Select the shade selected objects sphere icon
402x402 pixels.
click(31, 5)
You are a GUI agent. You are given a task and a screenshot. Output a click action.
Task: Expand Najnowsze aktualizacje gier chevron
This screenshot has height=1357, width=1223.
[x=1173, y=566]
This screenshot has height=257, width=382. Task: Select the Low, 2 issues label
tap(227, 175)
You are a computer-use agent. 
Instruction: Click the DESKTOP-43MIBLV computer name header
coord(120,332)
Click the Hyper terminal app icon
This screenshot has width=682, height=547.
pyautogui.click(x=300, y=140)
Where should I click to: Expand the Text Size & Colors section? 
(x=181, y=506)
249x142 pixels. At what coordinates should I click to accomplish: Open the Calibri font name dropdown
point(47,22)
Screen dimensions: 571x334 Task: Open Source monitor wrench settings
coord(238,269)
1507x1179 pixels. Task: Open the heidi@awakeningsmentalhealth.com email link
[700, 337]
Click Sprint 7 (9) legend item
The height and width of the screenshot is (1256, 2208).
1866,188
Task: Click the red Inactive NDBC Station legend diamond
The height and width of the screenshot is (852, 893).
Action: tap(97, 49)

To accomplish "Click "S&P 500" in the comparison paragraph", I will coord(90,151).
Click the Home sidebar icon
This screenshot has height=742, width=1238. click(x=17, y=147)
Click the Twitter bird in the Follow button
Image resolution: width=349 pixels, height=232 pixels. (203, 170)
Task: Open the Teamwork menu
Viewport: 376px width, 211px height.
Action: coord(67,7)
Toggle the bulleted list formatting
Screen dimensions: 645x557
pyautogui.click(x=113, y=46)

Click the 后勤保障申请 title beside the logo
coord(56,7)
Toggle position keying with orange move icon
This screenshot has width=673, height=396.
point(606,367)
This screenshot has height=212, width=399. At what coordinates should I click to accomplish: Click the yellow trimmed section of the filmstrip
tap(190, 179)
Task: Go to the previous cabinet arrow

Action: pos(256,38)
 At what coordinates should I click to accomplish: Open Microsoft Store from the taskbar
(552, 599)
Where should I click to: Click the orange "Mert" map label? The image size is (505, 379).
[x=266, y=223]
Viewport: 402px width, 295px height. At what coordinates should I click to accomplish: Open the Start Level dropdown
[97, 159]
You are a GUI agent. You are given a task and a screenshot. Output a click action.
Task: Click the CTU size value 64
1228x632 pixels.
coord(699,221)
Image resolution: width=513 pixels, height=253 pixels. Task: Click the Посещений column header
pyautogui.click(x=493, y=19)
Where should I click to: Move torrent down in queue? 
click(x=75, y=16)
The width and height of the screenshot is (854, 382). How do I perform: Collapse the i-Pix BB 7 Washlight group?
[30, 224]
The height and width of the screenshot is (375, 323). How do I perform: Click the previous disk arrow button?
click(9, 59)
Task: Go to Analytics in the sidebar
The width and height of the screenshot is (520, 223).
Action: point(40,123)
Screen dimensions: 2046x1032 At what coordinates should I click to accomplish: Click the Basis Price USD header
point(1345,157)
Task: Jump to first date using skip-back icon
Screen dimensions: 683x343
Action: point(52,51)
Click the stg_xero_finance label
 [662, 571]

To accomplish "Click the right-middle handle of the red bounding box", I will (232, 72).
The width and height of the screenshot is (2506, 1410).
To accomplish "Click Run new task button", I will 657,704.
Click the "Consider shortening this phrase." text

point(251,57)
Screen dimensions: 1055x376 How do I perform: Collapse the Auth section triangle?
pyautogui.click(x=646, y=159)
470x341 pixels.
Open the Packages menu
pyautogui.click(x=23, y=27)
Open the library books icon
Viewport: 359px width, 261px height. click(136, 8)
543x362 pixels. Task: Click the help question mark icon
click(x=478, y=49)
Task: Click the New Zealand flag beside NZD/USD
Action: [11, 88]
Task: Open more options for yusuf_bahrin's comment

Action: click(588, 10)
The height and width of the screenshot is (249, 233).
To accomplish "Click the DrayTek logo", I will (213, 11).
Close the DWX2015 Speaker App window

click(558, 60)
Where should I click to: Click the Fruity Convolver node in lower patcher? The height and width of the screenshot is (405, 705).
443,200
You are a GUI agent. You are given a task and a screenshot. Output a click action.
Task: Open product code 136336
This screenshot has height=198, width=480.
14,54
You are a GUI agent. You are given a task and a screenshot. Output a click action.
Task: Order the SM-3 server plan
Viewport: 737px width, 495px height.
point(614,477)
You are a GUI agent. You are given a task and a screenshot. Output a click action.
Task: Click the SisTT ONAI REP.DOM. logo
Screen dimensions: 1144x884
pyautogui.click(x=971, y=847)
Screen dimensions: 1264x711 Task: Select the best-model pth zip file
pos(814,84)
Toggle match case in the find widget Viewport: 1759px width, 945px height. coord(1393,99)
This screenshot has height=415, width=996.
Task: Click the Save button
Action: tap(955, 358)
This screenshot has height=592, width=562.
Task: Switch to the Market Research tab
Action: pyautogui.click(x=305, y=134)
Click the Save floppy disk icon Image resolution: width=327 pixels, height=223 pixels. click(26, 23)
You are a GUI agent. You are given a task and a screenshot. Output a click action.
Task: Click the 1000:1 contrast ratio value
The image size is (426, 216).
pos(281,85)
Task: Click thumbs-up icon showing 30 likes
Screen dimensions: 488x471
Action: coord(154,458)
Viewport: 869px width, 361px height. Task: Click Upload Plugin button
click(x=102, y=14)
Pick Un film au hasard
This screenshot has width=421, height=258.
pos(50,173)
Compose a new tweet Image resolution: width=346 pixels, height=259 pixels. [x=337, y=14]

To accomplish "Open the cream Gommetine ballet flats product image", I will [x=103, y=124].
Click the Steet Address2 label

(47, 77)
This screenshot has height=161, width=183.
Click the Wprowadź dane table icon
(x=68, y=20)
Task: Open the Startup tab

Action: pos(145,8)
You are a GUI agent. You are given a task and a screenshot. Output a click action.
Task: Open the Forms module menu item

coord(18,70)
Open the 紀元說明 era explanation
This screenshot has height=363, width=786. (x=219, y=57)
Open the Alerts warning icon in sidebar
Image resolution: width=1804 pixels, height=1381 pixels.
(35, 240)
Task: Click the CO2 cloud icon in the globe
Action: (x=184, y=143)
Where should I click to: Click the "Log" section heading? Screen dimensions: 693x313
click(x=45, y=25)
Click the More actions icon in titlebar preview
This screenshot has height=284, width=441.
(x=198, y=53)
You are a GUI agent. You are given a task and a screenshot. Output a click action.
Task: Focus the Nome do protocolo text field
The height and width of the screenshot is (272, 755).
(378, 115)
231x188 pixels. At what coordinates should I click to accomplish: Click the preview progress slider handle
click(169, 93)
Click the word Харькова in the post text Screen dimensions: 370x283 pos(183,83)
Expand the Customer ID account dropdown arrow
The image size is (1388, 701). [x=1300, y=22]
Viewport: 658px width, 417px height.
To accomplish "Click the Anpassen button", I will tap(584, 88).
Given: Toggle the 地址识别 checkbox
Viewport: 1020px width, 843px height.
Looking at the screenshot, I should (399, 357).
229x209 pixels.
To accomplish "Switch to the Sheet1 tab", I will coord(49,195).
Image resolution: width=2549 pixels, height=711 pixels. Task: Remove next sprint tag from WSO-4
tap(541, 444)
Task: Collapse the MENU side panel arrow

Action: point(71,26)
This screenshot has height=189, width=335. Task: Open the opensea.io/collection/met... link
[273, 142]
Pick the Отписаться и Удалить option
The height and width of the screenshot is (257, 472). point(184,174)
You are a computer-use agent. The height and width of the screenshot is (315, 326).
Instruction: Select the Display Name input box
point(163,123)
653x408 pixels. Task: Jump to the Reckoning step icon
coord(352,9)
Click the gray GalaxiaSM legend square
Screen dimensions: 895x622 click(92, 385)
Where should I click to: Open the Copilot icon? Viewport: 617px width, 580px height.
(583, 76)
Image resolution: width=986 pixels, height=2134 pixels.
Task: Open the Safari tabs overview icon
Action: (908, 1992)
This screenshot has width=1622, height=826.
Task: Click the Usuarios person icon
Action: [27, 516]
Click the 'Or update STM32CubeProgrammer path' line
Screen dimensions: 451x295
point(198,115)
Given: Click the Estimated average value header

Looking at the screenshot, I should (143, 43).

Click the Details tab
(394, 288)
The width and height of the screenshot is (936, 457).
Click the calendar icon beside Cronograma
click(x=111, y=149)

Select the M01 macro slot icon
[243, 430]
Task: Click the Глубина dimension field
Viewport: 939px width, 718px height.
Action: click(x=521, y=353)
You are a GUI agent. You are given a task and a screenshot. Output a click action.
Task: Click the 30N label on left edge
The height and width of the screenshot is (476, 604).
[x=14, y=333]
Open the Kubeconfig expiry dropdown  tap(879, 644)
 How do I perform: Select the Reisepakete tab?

> _Goal_
Can you reproduce verbatim the records above, starting with their first line and going on through the line with "Image resolution: width=349", including both of those lines?

> _The reply_
Select the shade selected objects sphere icon
402x402 pixels.
click(31, 5)
You are a GUI agent. You are given a task and a screenshot. Output a click action.
Task: Expand Najnowsze aktualizacje gier chevron
This screenshot has height=1357, width=1223.
[x=1173, y=566]
This screenshot has height=257, width=382. Task: Select the Low, 2 issues label
tap(227, 175)
You are a computer-use agent. 
Instruction: Click the DESKTOP-43MIBLV computer name header
coord(120,332)
Click the Hyper terminal app icon
This screenshot has width=682, height=547.
pyautogui.click(x=300, y=140)
Where should I click to: Expand the Text Size & Colors section? 
(x=181, y=506)
249x142 pixels. At what coordinates should I click to accomplish: Open the Calibri font name dropdown
point(47,22)
Screen dimensions: 571x334 Task: Open Source monitor wrench settings
coord(238,269)
1507x1179 pixels. Task: Open the heidi@awakeningsmentalhealth.com email link
[700, 337]
Click Sprint 7 (9) legend item
The height and width of the screenshot is (1256, 2208).
1866,188
Task: Click the red Inactive NDBC Station legend diamond
The height and width of the screenshot is (852, 893).
Action: tap(97, 49)

To accomplish "Click "S&P 500" in the comparison paragraph", I will coord(90,151).
Click the Home sidebar icon
This screenshot has height=742, width=1238. click(x=17, y=147)
Click the Twitter bird in the Follow button
Image resolution: width=349 pixels, height=232 pixels. (203, 170)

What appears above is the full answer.